Le projet, d’une valeur de 50 millions d’euros, inclut la construction de quatre digesteurs d’une capacité de 4 900 m³ chacun, ainsi qu’un post-fermenteur pour maximiser le rendement de la fermentation. L’originalité de cette installation réside dans l’utilisation des sous-produits de l’industrie irlandaise de la bière et du whisky, notamment les résidus de production qui, non seulement sont en grande quantité, mais ne concurrencent pas les ressources agricoles destinées à l’alimentation du bétail. « Nous avons délibérément choisi de ne pas utiliser d’ensilage d’herbe pour ne pas entrer en compétition avec l’élevage. Les effluents de bière et de whisky sont des matières abondantes et non comestibles pour les animaux, ce qui les rend idéales pour ce projet de biométhanisation » indique Patrick Meade, directeur général d’Evergreen.

« Un projet taillé pour l’avenir »

L’emplacement de l’unité à Monasterevin présente « plusieurs avantages logistiques » selon le constructeur allemand Weltec Biopower choisi pour construire l’unité. Sa proximité avec l’autoroute M7 facilite le transport des intrants, tandis que la connexion directe au réseau national de gaz permet une injection immédiate du biométhane dans le réseau public, ce qui renforce l’efficacité du projet. L’usine est conçue pour traiter environ 165 000 tonnes de résidus par an, produisant environ 1 300 normaux-mètres cubes de biométhane par heure, soit l’équivalent de 110 GWh par an. La production annuelle de 65 000 tonnes de digestats est stockée dans un bassin couvert en béton et distribuée aux agriculteurs après avoir été séparée en fractions liquides et solides. À côté de la production de biométhane, une centrale de cogénération installée sur place générera environ 1 mégawatt d’électricité pour le fonctionnement de l’usine et fournira la chaleur nécessaire aux processus de fermentation.

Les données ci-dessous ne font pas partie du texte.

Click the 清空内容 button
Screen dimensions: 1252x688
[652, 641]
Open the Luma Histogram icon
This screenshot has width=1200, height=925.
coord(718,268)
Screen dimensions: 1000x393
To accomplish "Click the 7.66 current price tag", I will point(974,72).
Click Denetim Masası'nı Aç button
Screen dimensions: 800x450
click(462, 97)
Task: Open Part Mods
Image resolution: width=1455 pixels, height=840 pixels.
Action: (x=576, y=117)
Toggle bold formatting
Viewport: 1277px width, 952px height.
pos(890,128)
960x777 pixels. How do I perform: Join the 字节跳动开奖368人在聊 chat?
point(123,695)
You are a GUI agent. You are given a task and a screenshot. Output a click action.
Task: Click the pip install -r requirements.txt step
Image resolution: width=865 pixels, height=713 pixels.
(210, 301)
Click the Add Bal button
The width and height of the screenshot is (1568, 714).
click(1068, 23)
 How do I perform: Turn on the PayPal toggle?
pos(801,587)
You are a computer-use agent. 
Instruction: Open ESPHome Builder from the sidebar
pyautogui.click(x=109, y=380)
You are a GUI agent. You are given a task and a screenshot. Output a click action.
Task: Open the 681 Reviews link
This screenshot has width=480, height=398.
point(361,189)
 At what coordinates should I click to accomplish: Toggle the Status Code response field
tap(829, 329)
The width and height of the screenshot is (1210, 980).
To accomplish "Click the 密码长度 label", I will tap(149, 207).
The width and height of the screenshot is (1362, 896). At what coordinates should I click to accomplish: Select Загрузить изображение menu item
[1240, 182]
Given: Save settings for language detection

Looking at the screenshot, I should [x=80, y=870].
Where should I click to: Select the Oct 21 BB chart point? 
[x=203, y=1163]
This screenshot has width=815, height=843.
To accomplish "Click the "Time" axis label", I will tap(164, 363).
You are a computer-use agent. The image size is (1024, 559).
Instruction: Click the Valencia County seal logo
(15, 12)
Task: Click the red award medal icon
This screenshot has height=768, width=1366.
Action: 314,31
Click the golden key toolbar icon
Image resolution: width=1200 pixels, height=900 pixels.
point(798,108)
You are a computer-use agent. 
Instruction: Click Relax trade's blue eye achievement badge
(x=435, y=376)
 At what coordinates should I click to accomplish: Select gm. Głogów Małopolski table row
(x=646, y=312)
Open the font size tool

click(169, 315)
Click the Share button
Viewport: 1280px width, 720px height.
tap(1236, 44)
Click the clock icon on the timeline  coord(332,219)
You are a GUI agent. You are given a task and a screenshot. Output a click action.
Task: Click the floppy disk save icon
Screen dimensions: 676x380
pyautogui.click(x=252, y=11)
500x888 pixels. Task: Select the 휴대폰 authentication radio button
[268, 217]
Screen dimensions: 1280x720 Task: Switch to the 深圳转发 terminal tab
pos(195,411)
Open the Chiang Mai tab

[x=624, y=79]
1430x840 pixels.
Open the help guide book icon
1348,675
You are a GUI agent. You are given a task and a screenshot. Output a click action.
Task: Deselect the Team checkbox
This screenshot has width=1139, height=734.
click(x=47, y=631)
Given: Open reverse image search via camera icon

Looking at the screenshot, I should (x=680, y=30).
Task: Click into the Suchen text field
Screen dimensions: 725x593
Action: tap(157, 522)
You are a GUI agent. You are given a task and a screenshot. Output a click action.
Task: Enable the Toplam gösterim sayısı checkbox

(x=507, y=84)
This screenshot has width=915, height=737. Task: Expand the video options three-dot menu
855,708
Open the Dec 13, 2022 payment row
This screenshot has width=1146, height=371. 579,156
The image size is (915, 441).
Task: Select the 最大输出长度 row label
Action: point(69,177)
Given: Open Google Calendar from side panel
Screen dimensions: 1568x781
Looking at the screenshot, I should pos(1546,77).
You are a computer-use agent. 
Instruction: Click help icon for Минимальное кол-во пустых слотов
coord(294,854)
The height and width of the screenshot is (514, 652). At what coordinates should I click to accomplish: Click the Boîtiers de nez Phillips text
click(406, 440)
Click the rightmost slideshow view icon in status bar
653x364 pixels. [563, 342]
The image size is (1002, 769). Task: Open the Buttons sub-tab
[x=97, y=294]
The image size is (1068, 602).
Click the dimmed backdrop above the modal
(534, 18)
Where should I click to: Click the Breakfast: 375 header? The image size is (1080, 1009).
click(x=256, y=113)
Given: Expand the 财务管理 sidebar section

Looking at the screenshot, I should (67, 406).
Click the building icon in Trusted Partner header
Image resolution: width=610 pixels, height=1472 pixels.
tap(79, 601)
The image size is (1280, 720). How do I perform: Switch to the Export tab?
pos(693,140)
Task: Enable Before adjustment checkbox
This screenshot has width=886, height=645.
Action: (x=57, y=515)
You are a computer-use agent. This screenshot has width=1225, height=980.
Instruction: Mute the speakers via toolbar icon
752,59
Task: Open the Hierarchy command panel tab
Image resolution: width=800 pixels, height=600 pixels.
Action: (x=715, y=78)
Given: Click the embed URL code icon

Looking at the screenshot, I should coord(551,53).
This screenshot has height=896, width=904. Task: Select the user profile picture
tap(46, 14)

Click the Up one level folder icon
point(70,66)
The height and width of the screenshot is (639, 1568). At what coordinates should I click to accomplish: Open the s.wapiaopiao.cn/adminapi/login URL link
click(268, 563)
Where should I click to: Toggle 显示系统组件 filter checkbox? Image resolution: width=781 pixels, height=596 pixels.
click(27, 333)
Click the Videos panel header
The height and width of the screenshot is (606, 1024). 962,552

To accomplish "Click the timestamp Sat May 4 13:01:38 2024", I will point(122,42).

En Irlande, le biométhane commence également à trouver sa place dans le secteur des transports, où la demande en carburants renouvelables explose. Dix stations de ravitaillement en gaz naturel comprimé (CNG) sont déjà opérationnelles, dont plusieurs distribuent désormais du bioCNG. Ce développement est soutenu par le renewable transport fuels obligation (RTFO), le principal levier réglementaire du gouvernement pour encourager la substitution des carburants fossiles.